Saved data entries:
- - - -

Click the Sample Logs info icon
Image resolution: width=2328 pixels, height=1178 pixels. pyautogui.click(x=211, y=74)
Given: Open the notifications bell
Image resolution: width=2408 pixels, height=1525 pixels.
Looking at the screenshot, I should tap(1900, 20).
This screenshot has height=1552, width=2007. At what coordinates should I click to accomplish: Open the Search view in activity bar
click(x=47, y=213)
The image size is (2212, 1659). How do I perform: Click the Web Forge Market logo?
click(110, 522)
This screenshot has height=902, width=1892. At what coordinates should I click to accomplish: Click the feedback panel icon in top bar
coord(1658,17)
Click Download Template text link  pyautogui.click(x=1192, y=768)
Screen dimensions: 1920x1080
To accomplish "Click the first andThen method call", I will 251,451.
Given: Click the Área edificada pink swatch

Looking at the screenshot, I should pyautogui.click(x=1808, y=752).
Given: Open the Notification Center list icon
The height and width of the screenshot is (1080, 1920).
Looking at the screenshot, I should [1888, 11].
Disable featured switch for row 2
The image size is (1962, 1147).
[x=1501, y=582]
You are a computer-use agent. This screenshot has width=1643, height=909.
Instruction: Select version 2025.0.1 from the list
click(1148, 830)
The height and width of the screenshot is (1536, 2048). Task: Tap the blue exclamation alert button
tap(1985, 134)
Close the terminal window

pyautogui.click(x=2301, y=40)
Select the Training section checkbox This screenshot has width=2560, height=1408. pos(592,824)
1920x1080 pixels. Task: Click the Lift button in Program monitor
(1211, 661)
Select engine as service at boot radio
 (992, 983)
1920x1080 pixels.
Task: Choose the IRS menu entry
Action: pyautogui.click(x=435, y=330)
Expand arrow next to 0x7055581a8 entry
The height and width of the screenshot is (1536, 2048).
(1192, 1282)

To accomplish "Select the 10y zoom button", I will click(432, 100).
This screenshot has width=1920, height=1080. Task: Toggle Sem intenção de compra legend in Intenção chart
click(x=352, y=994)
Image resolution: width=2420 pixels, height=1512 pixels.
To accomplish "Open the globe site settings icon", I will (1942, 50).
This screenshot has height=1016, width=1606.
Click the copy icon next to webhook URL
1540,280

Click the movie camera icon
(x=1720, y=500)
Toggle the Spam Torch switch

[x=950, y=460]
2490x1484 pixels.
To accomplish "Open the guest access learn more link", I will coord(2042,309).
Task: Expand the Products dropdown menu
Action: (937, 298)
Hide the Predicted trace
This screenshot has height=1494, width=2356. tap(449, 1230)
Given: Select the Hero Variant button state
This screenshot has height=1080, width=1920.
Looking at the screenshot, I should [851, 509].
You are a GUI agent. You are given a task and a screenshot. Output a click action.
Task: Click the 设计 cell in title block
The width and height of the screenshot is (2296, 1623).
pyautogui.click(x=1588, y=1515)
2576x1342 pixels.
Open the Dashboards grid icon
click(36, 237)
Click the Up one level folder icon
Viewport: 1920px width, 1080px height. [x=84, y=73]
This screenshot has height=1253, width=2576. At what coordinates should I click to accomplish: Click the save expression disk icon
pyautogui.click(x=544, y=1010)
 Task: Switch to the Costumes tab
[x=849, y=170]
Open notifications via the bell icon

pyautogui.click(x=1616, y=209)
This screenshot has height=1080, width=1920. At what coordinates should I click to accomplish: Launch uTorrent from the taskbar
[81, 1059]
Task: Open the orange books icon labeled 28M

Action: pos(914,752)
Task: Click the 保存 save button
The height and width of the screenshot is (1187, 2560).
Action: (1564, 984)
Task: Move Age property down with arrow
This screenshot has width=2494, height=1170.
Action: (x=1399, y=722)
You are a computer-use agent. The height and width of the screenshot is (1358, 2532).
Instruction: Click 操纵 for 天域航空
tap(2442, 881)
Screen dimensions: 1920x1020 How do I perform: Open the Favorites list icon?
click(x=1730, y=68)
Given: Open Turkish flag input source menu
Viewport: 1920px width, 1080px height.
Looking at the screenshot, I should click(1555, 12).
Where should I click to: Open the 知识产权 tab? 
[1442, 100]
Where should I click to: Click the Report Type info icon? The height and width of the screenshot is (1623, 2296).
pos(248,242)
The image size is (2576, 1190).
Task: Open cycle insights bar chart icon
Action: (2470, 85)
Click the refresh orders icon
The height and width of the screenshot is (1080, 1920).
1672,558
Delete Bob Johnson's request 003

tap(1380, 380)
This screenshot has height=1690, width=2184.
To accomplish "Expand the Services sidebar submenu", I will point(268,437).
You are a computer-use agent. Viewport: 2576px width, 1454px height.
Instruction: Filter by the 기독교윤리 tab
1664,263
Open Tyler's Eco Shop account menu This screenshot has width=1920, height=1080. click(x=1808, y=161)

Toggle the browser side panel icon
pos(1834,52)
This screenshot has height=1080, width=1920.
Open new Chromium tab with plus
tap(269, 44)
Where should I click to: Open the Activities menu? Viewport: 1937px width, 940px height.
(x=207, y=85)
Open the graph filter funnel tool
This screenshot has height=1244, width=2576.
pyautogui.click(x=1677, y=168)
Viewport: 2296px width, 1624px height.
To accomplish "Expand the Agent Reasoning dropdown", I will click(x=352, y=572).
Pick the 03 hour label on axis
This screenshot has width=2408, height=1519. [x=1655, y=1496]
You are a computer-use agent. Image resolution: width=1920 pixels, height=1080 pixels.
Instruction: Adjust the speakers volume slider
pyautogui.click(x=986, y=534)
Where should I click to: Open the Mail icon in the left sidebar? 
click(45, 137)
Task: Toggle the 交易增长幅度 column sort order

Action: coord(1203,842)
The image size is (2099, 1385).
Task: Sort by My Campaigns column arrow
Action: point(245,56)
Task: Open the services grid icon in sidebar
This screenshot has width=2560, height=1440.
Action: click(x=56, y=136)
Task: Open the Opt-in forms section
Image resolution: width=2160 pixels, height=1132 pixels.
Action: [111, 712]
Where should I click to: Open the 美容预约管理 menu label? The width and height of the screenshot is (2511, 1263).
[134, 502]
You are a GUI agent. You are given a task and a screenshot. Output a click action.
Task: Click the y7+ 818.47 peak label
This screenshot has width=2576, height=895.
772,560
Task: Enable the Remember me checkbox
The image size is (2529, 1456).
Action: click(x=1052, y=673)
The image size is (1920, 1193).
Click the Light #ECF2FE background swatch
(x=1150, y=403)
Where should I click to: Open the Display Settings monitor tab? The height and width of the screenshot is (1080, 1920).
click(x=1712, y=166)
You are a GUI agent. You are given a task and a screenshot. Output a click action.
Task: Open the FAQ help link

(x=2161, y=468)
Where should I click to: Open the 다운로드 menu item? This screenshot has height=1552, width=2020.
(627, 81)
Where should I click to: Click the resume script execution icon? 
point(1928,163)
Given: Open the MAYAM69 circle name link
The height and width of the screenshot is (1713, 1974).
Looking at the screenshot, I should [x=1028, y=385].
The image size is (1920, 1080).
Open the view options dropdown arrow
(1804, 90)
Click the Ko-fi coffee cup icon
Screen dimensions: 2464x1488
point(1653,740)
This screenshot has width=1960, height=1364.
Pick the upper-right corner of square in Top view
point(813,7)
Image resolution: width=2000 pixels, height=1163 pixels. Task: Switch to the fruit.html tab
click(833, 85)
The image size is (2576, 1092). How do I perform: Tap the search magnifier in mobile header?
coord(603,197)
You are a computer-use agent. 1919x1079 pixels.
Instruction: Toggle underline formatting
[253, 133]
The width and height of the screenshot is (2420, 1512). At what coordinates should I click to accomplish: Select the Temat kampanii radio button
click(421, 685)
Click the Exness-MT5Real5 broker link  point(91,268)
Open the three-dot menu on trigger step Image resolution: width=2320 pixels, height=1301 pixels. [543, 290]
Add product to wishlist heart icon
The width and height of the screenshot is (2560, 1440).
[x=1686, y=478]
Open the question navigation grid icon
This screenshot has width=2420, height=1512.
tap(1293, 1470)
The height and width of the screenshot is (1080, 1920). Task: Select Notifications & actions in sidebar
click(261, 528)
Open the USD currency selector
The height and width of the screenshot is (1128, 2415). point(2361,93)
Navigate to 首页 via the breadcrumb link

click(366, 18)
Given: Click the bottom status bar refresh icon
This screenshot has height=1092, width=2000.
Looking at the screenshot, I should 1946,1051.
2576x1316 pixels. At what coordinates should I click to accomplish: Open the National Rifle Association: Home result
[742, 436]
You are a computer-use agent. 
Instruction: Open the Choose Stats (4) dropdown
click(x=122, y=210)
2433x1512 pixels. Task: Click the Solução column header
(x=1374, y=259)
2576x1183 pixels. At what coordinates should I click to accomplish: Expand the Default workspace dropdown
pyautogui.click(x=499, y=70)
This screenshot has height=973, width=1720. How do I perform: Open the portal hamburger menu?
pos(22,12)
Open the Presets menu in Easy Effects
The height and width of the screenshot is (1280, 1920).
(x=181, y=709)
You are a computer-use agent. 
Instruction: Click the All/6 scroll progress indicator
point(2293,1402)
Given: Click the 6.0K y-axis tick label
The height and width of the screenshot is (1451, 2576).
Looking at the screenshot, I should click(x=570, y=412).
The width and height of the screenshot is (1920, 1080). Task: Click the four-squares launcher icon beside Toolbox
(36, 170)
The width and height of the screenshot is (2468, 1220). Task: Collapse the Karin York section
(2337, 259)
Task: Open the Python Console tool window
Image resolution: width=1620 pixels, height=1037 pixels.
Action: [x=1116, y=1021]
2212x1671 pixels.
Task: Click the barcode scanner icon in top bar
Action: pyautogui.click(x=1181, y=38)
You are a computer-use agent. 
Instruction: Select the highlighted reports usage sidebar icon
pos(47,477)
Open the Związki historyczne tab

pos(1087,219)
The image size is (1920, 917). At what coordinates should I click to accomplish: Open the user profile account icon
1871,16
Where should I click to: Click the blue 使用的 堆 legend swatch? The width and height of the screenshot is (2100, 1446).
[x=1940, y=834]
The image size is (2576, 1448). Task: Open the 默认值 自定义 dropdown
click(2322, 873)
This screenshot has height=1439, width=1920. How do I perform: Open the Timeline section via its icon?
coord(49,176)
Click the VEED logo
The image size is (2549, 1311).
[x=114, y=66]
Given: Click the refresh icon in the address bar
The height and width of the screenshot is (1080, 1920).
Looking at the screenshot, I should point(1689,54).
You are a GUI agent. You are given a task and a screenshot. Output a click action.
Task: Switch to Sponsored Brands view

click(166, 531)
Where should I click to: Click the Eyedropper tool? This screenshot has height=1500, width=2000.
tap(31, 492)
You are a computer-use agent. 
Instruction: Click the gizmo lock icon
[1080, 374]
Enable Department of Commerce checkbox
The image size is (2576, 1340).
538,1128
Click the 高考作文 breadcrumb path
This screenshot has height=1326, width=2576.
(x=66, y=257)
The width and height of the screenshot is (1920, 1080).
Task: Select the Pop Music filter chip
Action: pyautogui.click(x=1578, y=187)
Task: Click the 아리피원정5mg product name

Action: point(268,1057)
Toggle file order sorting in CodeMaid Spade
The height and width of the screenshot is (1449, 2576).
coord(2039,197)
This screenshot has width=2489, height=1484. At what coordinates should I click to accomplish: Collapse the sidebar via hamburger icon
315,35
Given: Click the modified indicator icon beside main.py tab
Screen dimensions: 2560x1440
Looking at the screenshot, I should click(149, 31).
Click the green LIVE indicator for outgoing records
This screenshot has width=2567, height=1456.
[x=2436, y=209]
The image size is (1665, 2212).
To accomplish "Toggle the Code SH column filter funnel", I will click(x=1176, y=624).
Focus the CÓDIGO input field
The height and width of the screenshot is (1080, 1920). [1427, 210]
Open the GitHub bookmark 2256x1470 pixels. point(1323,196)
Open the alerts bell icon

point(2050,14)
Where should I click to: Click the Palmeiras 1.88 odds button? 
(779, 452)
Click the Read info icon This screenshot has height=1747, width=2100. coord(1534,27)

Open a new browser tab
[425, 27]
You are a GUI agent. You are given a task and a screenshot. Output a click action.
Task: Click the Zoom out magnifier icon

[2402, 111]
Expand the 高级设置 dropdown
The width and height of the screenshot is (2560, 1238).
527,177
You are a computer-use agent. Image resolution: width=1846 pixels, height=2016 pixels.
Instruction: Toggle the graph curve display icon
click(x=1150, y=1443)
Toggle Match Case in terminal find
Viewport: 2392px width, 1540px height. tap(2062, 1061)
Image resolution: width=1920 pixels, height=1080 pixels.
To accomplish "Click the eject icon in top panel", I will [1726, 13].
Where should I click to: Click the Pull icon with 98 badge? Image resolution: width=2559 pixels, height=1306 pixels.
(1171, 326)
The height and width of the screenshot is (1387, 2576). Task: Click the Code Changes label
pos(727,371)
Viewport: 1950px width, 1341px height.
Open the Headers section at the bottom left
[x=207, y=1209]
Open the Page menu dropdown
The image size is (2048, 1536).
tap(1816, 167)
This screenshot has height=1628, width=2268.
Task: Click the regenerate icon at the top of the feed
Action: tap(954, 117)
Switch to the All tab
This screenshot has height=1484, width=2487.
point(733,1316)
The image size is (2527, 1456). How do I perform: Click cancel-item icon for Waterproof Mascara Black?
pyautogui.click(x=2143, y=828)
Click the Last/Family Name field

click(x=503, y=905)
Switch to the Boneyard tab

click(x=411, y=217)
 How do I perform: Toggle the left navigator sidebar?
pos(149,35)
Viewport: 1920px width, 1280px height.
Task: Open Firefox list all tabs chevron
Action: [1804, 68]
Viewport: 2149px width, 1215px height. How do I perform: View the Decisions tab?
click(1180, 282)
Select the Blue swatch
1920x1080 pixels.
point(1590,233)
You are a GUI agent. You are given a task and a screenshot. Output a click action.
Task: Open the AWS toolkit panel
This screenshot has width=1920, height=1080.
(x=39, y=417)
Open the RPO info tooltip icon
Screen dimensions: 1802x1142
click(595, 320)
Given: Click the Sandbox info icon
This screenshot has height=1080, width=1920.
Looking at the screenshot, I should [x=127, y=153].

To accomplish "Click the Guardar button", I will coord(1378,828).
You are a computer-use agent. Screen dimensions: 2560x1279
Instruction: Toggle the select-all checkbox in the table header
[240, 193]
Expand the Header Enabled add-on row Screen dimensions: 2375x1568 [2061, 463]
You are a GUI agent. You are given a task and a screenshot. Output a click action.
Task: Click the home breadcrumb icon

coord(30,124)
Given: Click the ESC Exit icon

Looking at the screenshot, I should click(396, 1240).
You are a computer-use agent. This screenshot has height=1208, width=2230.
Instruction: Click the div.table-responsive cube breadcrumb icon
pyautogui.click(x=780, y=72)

- - - -

What this task involves: Look through the records and copy down every line that holds "funnel".

Solution for this problem:
Open the graph filter funnel tool
To accomplish "Toggle the Code SH column filter funnel", I will click(x=1176, y=624).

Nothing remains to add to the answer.